● **EXCERPT TO READ**:

----------------

Mariella Danspeckgruber

UMDNJ-Robert Wood Johnson Medical School, USA

Title: Old customs served up in the 21st century: Exploring cultural and interventions in achieving healthy weight


Mariella Danspeckgruber, MA is a research assistant and Gloria Bachmann, MD is a Professor of Obstetrics, Gynecology and Reproductive Sciences at UMDNJ-Robert Wood Johnson Medical School. Dr. Bachmann is an expert in the area of women’s health, especially as it pertains to the menopausal woman. Recently, Ms. Danspeckgruber and Dr. Bachmann spoke at a Robert Wood Johnson event on food choice and the spiritual and cultural influences that impact it. They will be presenting on this topic at a national menopausal conference in the fall.

----------------

● **EXCERPTED DATA**:

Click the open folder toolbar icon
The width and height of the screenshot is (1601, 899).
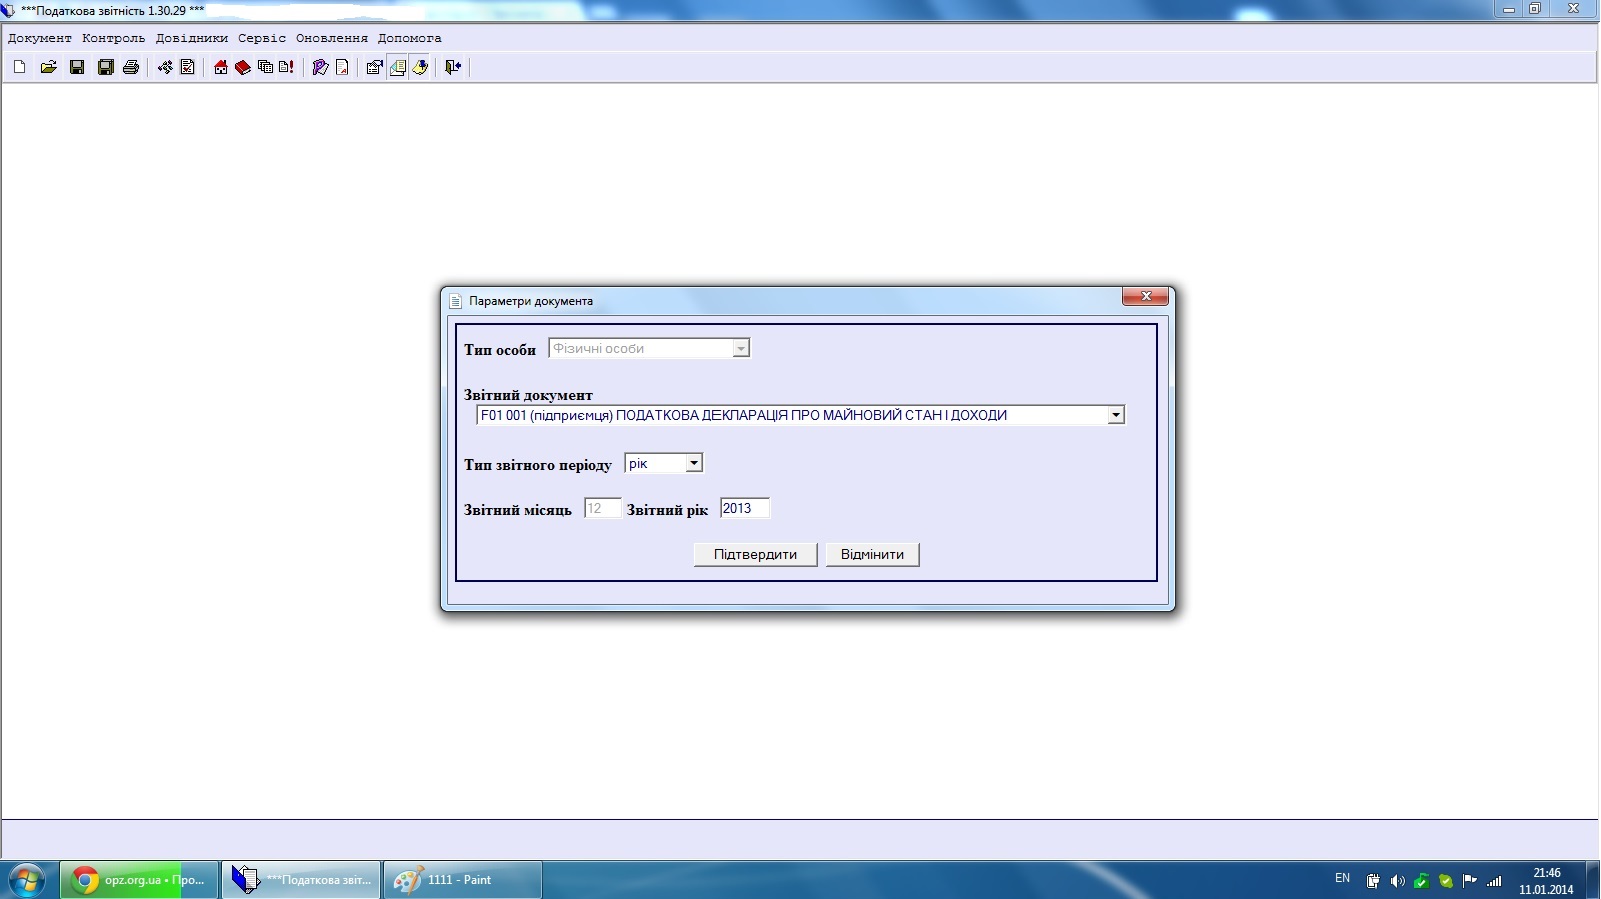click(48, 67)
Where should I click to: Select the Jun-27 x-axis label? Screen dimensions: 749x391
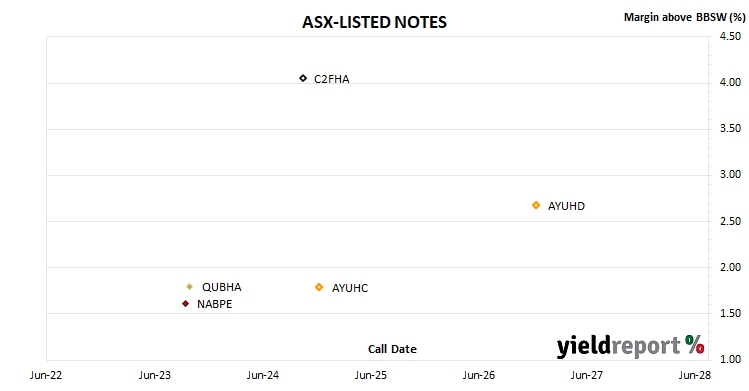(587, 375)
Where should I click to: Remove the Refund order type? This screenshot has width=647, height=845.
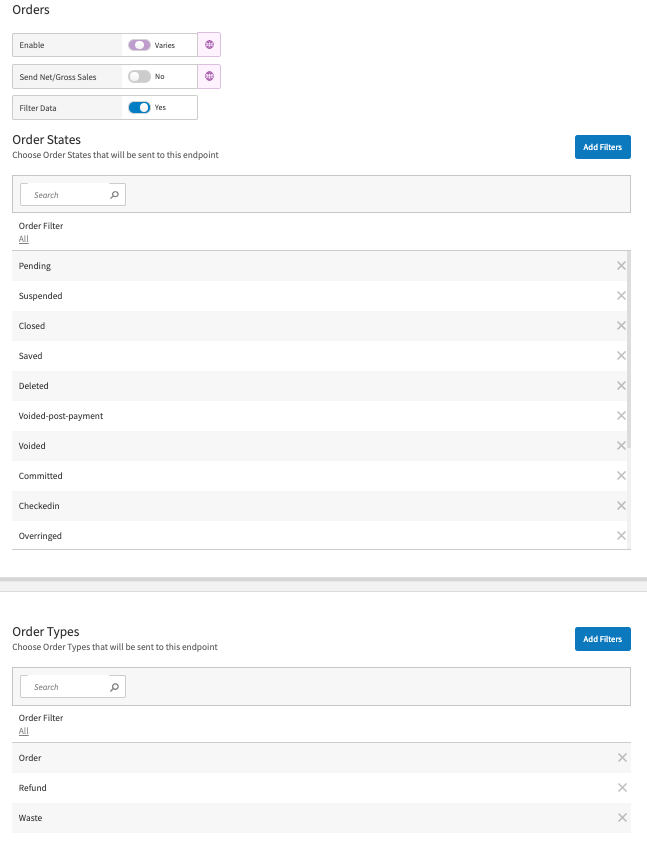coord(622,788)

----------------

● **EXERCISE A**:
In the speaker profile, reproduce everything from "UMDNJ-Robert Wood Johnson Medical School, USA" down to "in the fall.".
● **EXERCISE B**:
Turn the speaker profile's paragraph beginning "Mariella Danspeckgruber, MA is a research assistant" into a short bulleted list that keeps its main facts.
● **EXERCISE C**:
Carry on writing the speaker profile on healthy weight and food customs from the point where it stops.

● **ANSWER BOX A**:
UMDNJ-Robert Wood Johnson Medical School, USA

Title: Old customs served up in the 21st century: Exploring cultural and interventions in achieving healthy weight


Mariella Danspeckgruber, MA is a research assistant and Gloria Bachmann, MD is a Professor of Obstetrics, Gynecology and Reproductive Sciences at UMDNJ-Robert Wood Johnson Medical School. Dr. Bachmann is an expert in the area of women’s health, especially as it pertains to the menopausal woman. Recently, Ms. Danspeckgruber and Dr. Bachmann spoke at a Robert Wood Johnson event on food choice and the spiritual and cultural influences that impact it. They will be presenting on this topic at a national menopausal conference in the fall.

● **ANSWER BOX B**:
- Mariella Danspeckgruber, MA, is a research assistant.
- Gloria Bachmann, MD, is a Professor of Obstetrics, Gynecology and Reproductive Sciences at UMDNJ-Robert Wood Johnson Medical School.
- Dr. Bachmann is an expert in women's health, especially the menopausal woman.
- The two recently spoke at a Robert Wood Johnson event on food choice and the spiritual and cultural influences on it.
- They will present on this topic at a national menopausal conference in the fall.

● **ANSWER BOX C**:
In the US today, 2/3 of the adult population and 1/3 of children are either overweight or obese, despite societal efforts at addressing this issue. Popular weight counseling and management interventions include exercise programs, calorie restriction, avoidance of certain food groups such as carbohydrates, fats and sugars as well as pharmacologic therapies and surgical procedures. Unwanted weight gain is especially key in women, who tend to gain extra pounds as they go through the menopausal transition. Looking back to past generations, many of the customs and practices dictated by religious frameworks may have also supported a healthy weight. Fasts associated with religious holidays, refusal to eat certain types of foods, specific meal preparations, and life styles that supported a day of rest during the week seem to be interventions that can contribute to maintenance of a desirable BMI even today. Many of the diverse cultural and religious practices of the world should be critically assessed regarding how they can aid in today’s obesity battle.